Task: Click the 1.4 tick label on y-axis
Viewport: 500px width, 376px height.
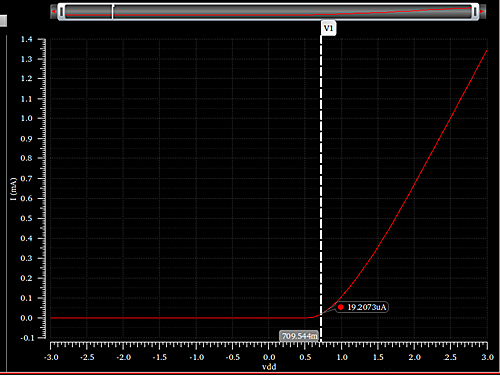Action: [26, 39]
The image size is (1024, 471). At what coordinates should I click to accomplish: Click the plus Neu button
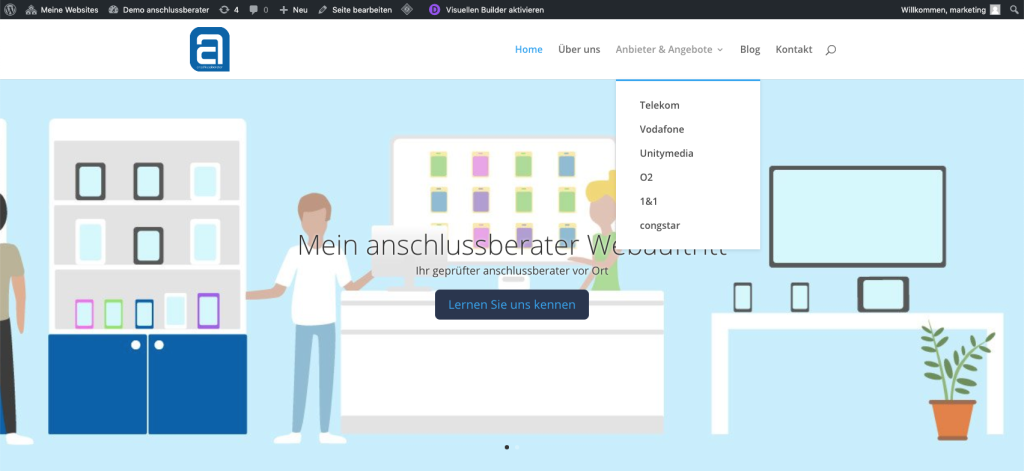(294, 9)
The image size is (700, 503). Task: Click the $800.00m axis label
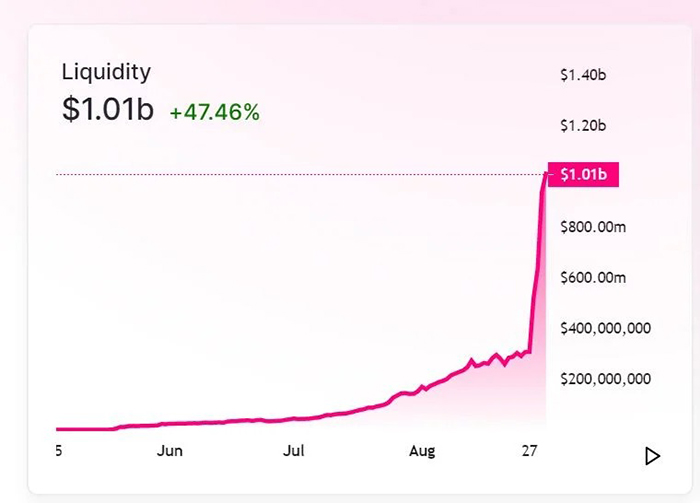coord(593,227)

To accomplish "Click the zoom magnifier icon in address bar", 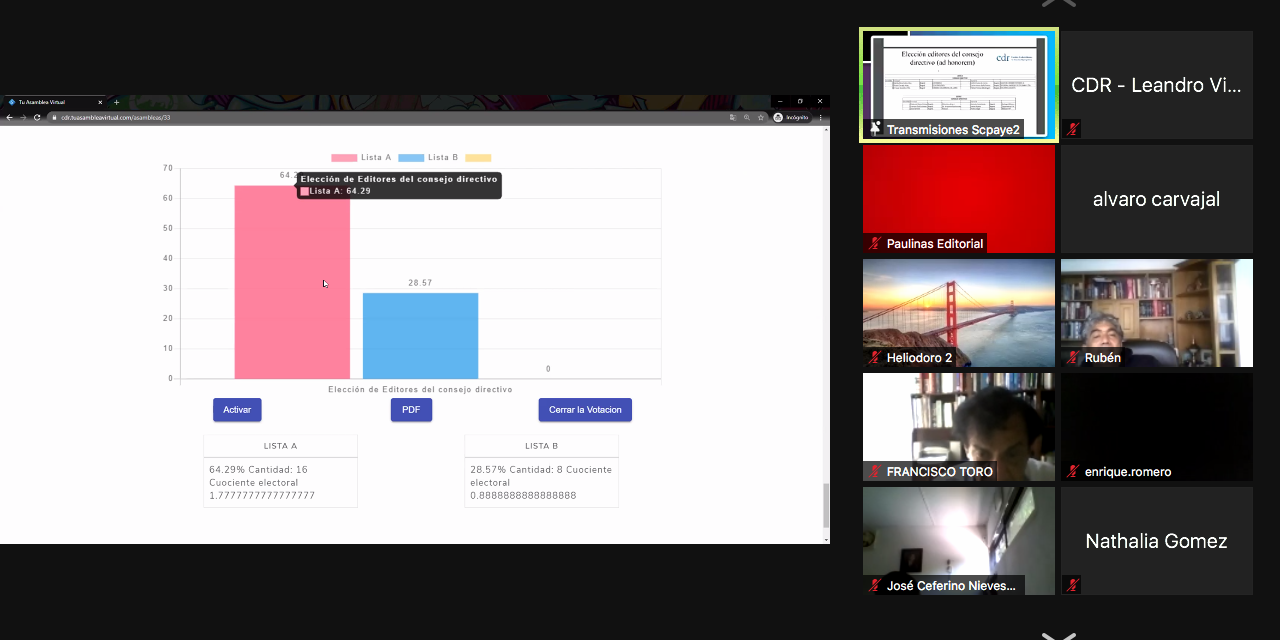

=-=-=

* OBJECTIVE *
Please reproduce the lines above verbatim, omitting the pictures from your output.

* RESULT OF THE EXERCISE *
Task: Click the 1.4 tick label on y-axis
Viewport: 500px width, 376px height.
Action: [26, 39]
The image size is (1024, 471). At what coordinates should I click to accomplish: Click the plus Neu button
(294, 9)
The image size is (700, 503). Task: Click the $800.00m axis label
coord(593,227)

To accomplish "Click the zoom magnifier icon in address bar", 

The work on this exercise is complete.